Instructions for the task:
Please lay out the records below as a numbered list, skipping any blank lines and omitting the pictures.

Dataset content:
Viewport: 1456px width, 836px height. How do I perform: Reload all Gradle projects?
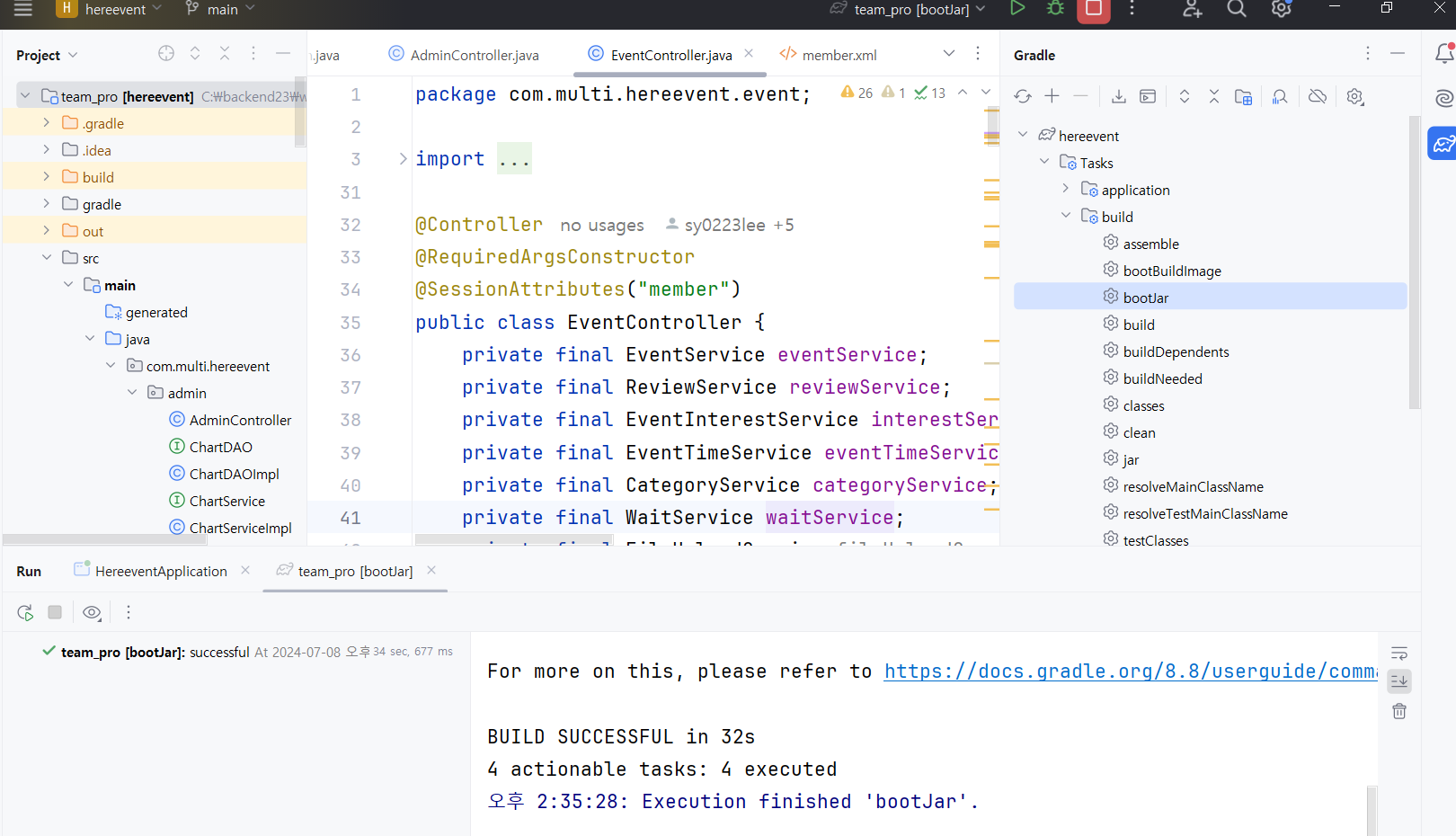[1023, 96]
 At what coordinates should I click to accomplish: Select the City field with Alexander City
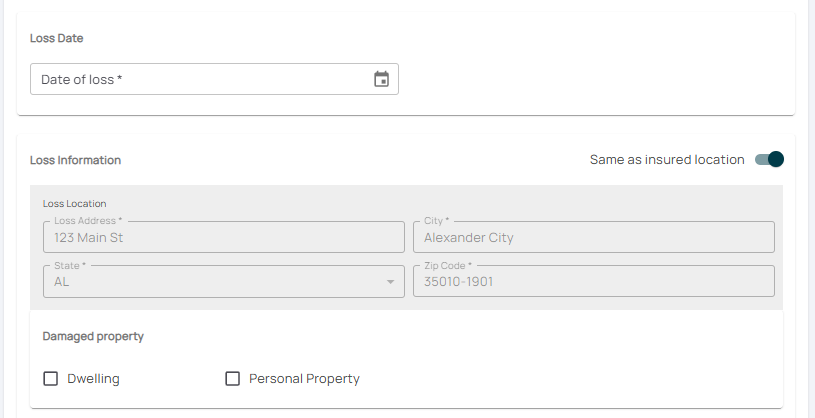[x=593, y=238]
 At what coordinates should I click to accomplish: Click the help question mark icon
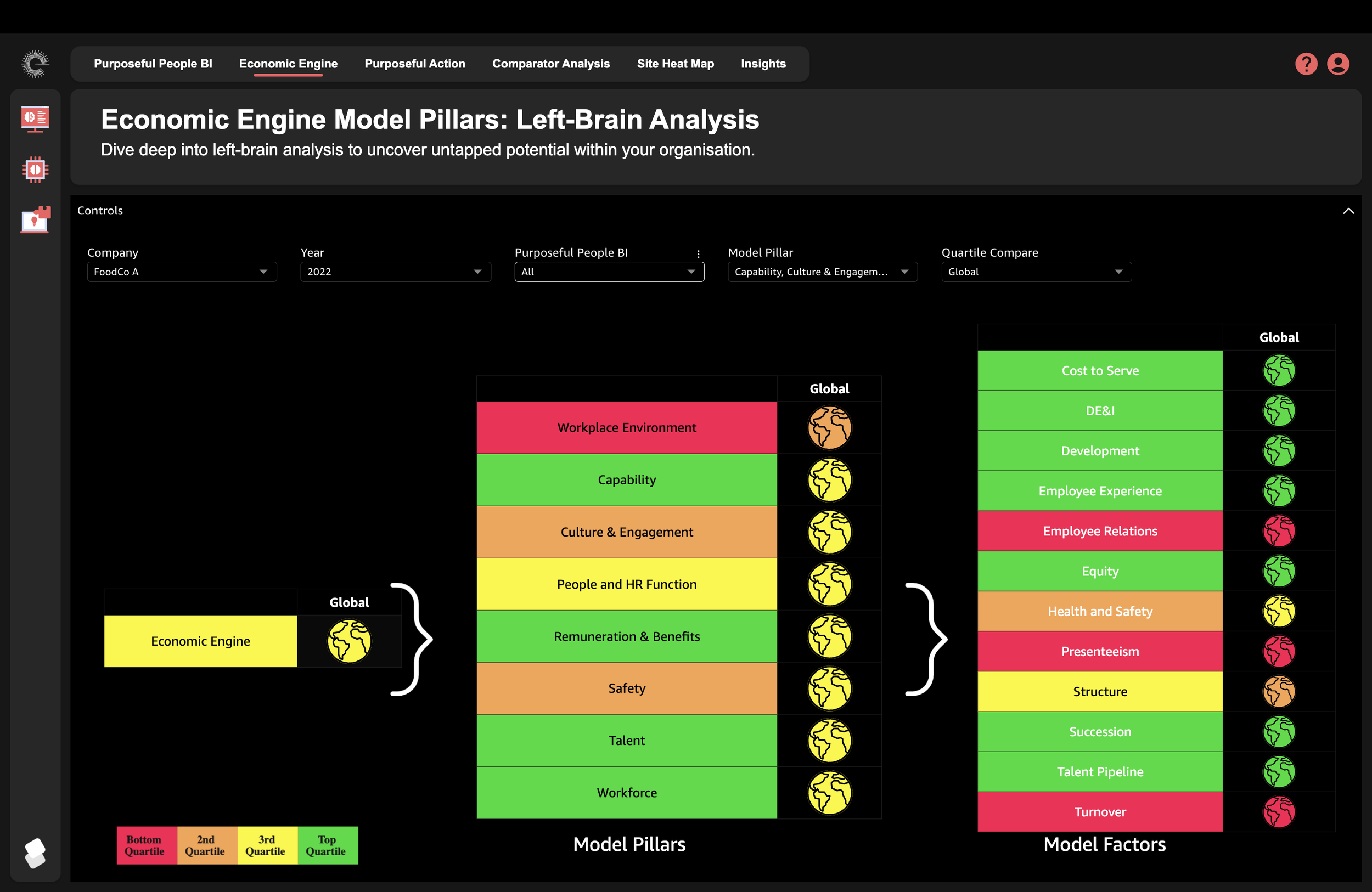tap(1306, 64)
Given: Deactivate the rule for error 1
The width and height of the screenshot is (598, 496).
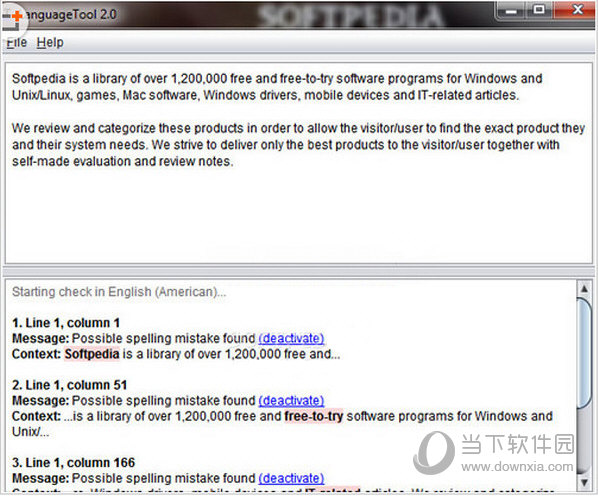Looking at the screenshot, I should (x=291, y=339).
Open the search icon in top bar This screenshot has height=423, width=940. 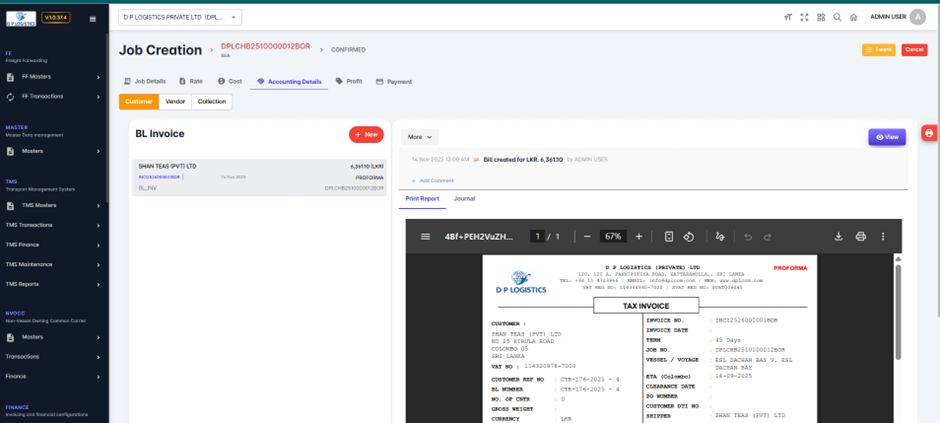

The solution:
1. Viewport: 1456px width, 836px height. How do I perform: Reload all Gradle projects?
2. [1023, 96]
3.  At what coordinates should I click to accomplish: Select the City field with Alexander City
4. [x=593, y=238]
5.  At what coordinates should I click to accomplish: Click the help question mark icon
6. tap(1306, 64)
7. Given: Deactivate the rule for error 1
8. The width and height of the screenshot is (598, 496).
9. Looking at the screenshot, I should (x=291, y=339).
10. Open the search icon in top bar This screenshot has height=423, width=940. 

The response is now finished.